I set up the Cintiq on the dining room table and poked away on it whenever I could. I must say that the "learning curve" (to use the biz-talk cliche for it) is quite difficult. It was harder than I thought. The drawing skills required by the stylus on screen are different from ink and pencil on paper. For instance, the cursor (the spot where the action on the screen is) is not directly under the stylus, but floats until you touch the stylus to the screen. And Windows draws a little circle round your stylus tip when you touch and press, which you need to do in your drawing. The circle blocks what is immediately at the point of drawing. Some of this is an advantage though as you can just press the "undo" button if you don't like what you drew. Other disadvantages come not from Cintiq or Windows but from Photoshop CC which is what I'm using here. Like so many big pieces of software upgrading, the designers never miss a chance to mess up what worked and add on what annoys. I looked for my usual "brush" controls for hours before finding that they had been re-named with inscrutable words and hidden behind panels and menus. The worst thing about Photoshop CC is the pop-up that appears when I am using the Brush Tools. Windows draws its little circle and then a large brush tool control pop-up shows, BLOCKING YOUR DRAWING. Grr is that annoying. I believe there is a way to disable this, or to draw around it.

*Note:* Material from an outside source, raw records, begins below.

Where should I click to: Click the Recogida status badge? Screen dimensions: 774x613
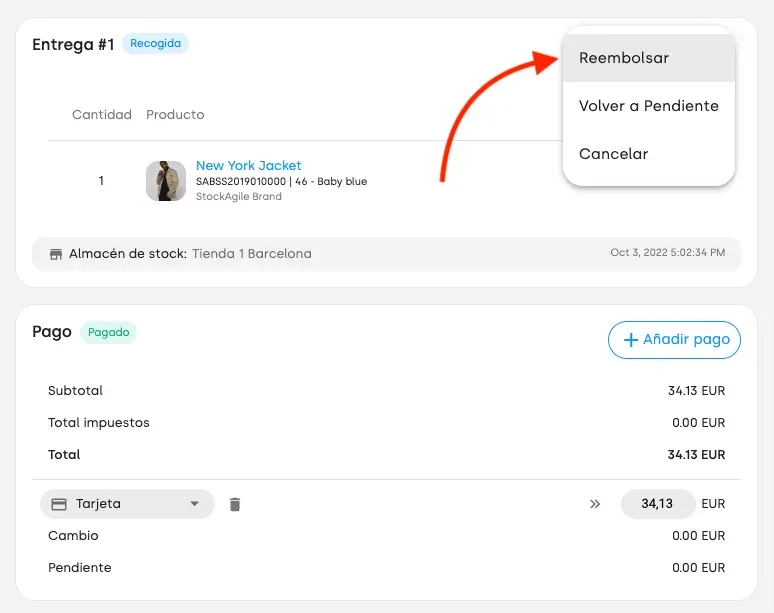pyautogui.click(x=155, y=43)
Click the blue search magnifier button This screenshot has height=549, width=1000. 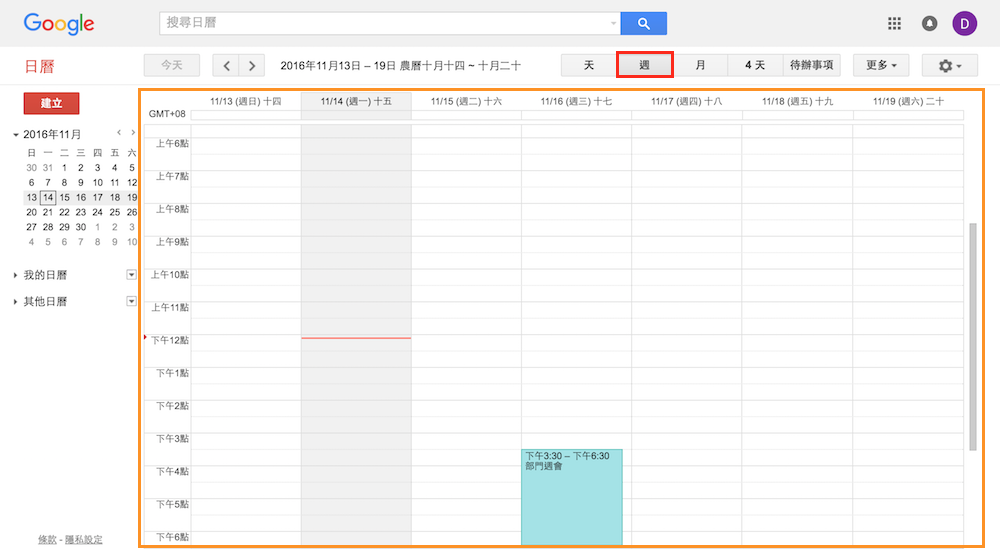click(643, 23)
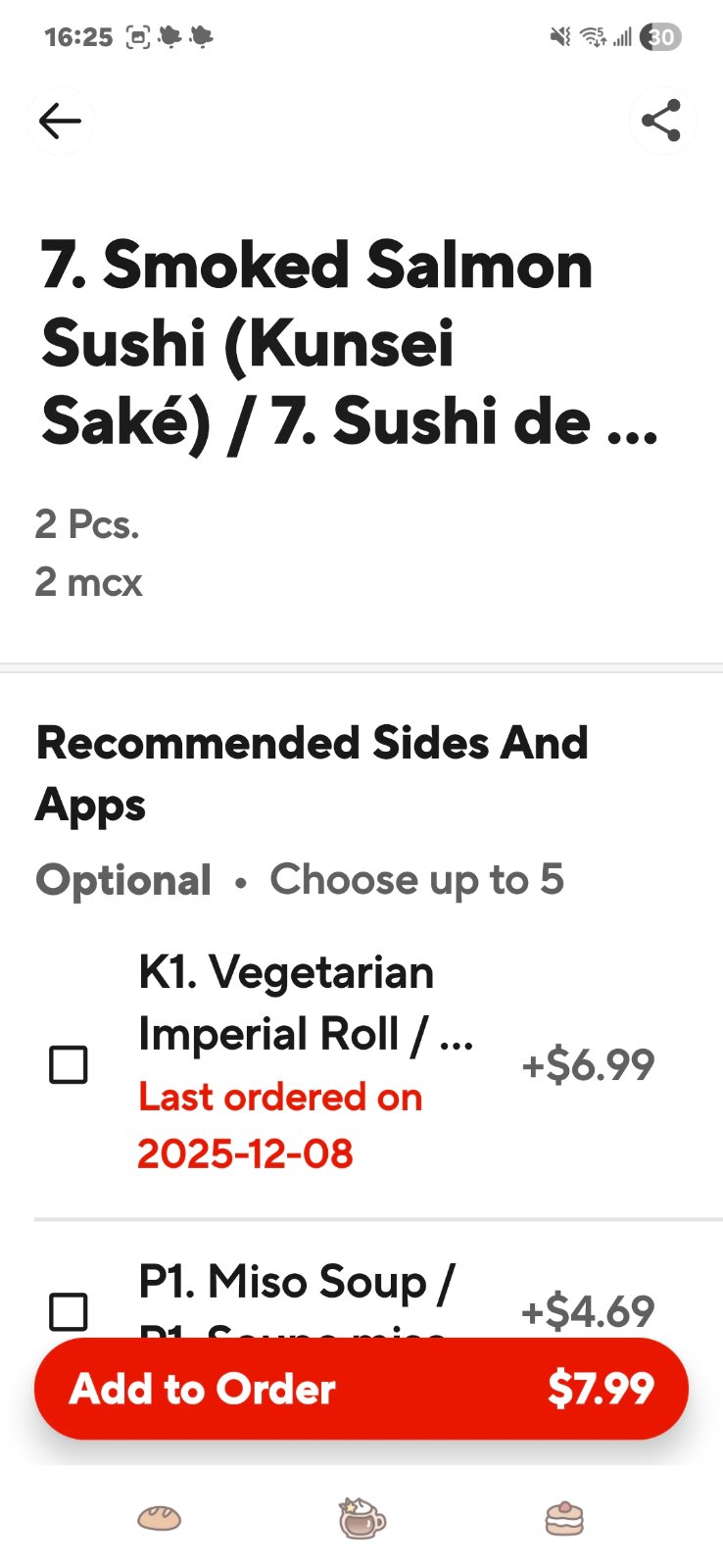This screenshot has width=723, height=1568.
Task: Tap the +$4.69 Miso Soup price
Action: [x=588, y=1311]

However the Cintiq is doing just what I bought it for, giving me a hand-to-screen instant image gratification in Photoshop not just a dinky iPad app. I get lots of drawing power with no delay, and I don't need to use any pencil or pen drawing to start an image. Once I figured out how to work Photoshop CC I just proceed using my previous experience. The Cintiq is lightweight though heavier than an iPad and I can set it up anywhere. The rubbery plastic stand provided for it, though, is unstable and you will want to get a portable desk easel for prolonged Cintiq use. I have one and it's just right. I expect to take the Cintiq out on the road for on-site work with my landscapes and wineries. It fits in my backpack. It can be used as a wi-fi connected laptop so you can read your gossip on Facebook, but you must switch in between web and art as there isn't enough room on the screen to show both.
The blue-clad princess you see above is my first character portrait done entirely on the Cintiq. I borrowed her image from a stock photograph which I imported to the Cintiq before I left for Massachusetts. Don't look too closely, it isn't that good and it's only a practice image but I finished it anyway. The lovely blonde Princess is based on a real person, a stunning young lady I met while she was working at the front desk of a hotel I stayed at on my previous journey north. I have the artist's vice, I look at everyone as if they were a model, or could be, with a beautiful fantasy costume and identity.
So back to making art and art by-products, with and without the Cintiq. I am considering adding another program, the big-time "Painter 2016," for images that look more like "traditional" media, though it's wicked expensive as we say in Boston. I also will try to install my 2002 vintage CorelDraw though it may not run on the modern Windows. I don't know whether this machine will support Windows 10. There's a lot more to do.
"Blue Princess" is Photoshop on Cintiq, December 2015. Click for sort-of-larger view.